ЧТО СДЕЛАТЬ:
(A) Ответьте по отрывку о Мальбранше:
(i) Какие три лика науки названы в тексте?
(ii) Что, согласно тексту, может избавить нас от предубеждений?
(iii) Какую науку Мальбранш считал самой необходимой?
(B) Замените в отрывке о Мальбранше «последователями» на «учениками» и перепишите всё от «Здесь, конечно, можно» и до «крайнюю форму скептицизма.».
(C) Продолжите отрывок о Мальбранше после его последнего предложения.

ПРЕДЛОЖЕННЫЙ ОТРЫВОК:
#####

Но цель большинства комментаторов вовсе не разъяснение писателей и не исследование истины, их цель – выказав свою ученость, слепо защищать даже недостатки тех, кого они комментируют. Они так многословят не для того, чтобы их поняли и поняли комментируемого ими писателя, но для того, чтобы удивлялись ему и им самим вместе с ним[288].
Итак, Мальбранш, как и Декарт, отвергает комментаторский стиль и требует освобождения разума от предвзятых мнений и от власти авторитетов. Лишь здравый смысл может избавить нас от предубеждений и обратиться лишь к очевидным вещам.
Здесь, конечно, можно впасть в другую крайность и увлечься изобретением новых систем мысли. Такие изобретатели никого не уважают и тщатся обрести известность и обзавестись последователями, выдумывая новые воззрения. Однако способности к изобретению чего-то нового и при этом истинного встречаются у людей крайне редко, так что большей частью эта деятельность также ведет к заблуждениям, а в крайних случаях, когда человек убеждается в своей неспособности создать новую систему мысли, порождает крайнюю форму скептицизма.
«Итак, есть три рода людей, занимающихся научными исследованиями. Одни некстати пристращаются к какому-нибудь писателю или какой-нибудь бесполезной или ложной науке. Другие пристращаются к своим собственным фантазиям. Наконец, последние, которые по большей части раньше принадлежали к первой или второй категории, воображают, что знают все, что может быть познано, и будучи уверены, что они ничего не знают с достоверностью, заключают вообще, что ничего нельзя знать с достоверностью, и на все, что им ни говорят, они смотрят, как на простые мнения»[289]. Комментаторы, изобретатели новых систем и скептики – вот три лика науки. Все они в равной мере не желают пользоваться собственным разумом, и все и равно далеки от истины. Мальбранш считал самой необходимой науку о человеке как существе разумном и духовном. А главной обязанностью и в то же время высшим счастьем духовных существ – как людей, так и ангелов, – он считал правильное пользование своей свободой, которое позволяет им идти к высшему совершенству.

#####

ПРЕДОСТАВЛЕННЫЙ МАТЕРИАЛ:
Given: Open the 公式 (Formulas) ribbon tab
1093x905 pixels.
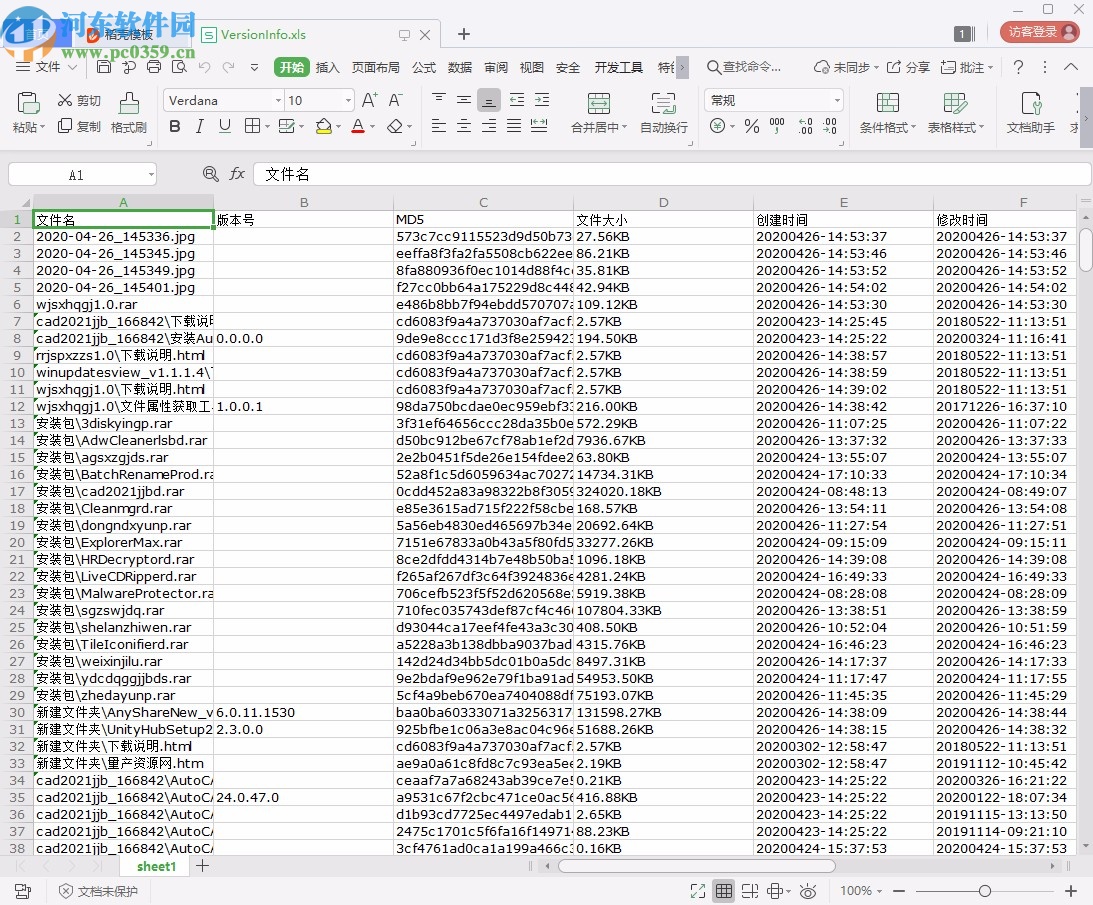Looking at the screenshot, I should pyautogui.click(x=424, y=67).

#####

ИТОГОВЫЕ ОТВЕТЫ:
(A)
(i) Комментаторы, изобретатели новых систем и скептики.
(ii) Здравый смысл.
(iii) Науку о человеке как существе разумном и духовном.

(B)
Здесь, конечно, можно впасть в другую крайность и увлечься изобретением новых систем мысли. Такие изобретатели никого не уважают и тщатся обрести известность и обзавестись учениками, выдумывая новые воззрения. Однако способности к изобретению чего-то нового и при этом истинного встречаются у людей крайне редко, так что большей частью эта деятельность также ведет к заблуждениям, а в крайних случаях, когда человек убеждается в своей неспособности создать новую систему мысли, порождает крайнюю форму скептицизма.

(C)
В философии, говорит Мальбранш, по большей части царят путаница и ложь, потому что философом движет не стремление к истине, а тщеславие, довольствующееся всего лишь вероятностью. Поэтому так много мнений об одних и тех же предметах и соответствующее количество заблуждений. Отсюда происходит и прискорбный скептицизм: «Хотя и заслуживало бы насмешки это ученое и глубокое невежество, кажется, однако, его будет уместнее пощадить и пожалеть тех, кто потерял столько лет, не приобретя никакого знания, кроме того ложного, враждебного всякой науке и всякой истине убеждения, что нельзя ничего знать»[290]. Не нужно доверяться ни Аристотелю, ни Декарту, нужно размышлять, как это делали они, и прислушиваться к божественному голосу. «Лишь после этого можно произнести суждение за или против писателей. Только усвоив таким образом принципы философии Декарта и Аристотеля, можно опровергать одного и соглашаться с другим; и можно даже утверждать относительно второго, что, пользуясь его принципами, не объяснишь никогда ни одного явления природы и что эти принципы еще и не привели ни к чему в течение двух тысяч лет, хотя философия его служила предметом изучения самых знающих людей почти во всем мире. И обратно, про первого можно сказать смело, что он раскрыл то, что казалось наиболее сокрытым от глаз людей, и что он показал очень верный путь к нахождению всех истин, которые может понять ограниченный ум человека»[291].
Мальбраншу приходилось защищать Декарта от обвинений в беспредельном скептицизме и сомнении ради сомнения. Ведь картезианское сомнение, говорил он, имеет своим источником разум. Этот разум, конечно, бессилен, но сказать так недостаточно; нужно указать, в чем именно состоят его слабости. Мало сказать, что человеческому разуму свойственно заблуждаться; нужно показать, в чем именно он заблуждается. Такой скептицизм, замечает Мальбранш, не так уж прост.
Человек, говорит Мальбранш, изменчив, поистине жизнь его следует уподобить непрестанной циркуляции крови, мыслей и желаний. А потому «самым лучшим употреблением времени для нас будет посвятить его исследованию причин тех перемен, какие происходят в нас, и, следовательно, познанию самих себя»[292]. Сам он именно так и поступил, удалившись от мира и целиком отдавшись делу познания. Лишь такая жизнь, на его взгляд, может быть совершенной и соответствующей как порядку природы, так и евангельским заповедям. Более того, только это и делает возможным сосуществование с другими людьми.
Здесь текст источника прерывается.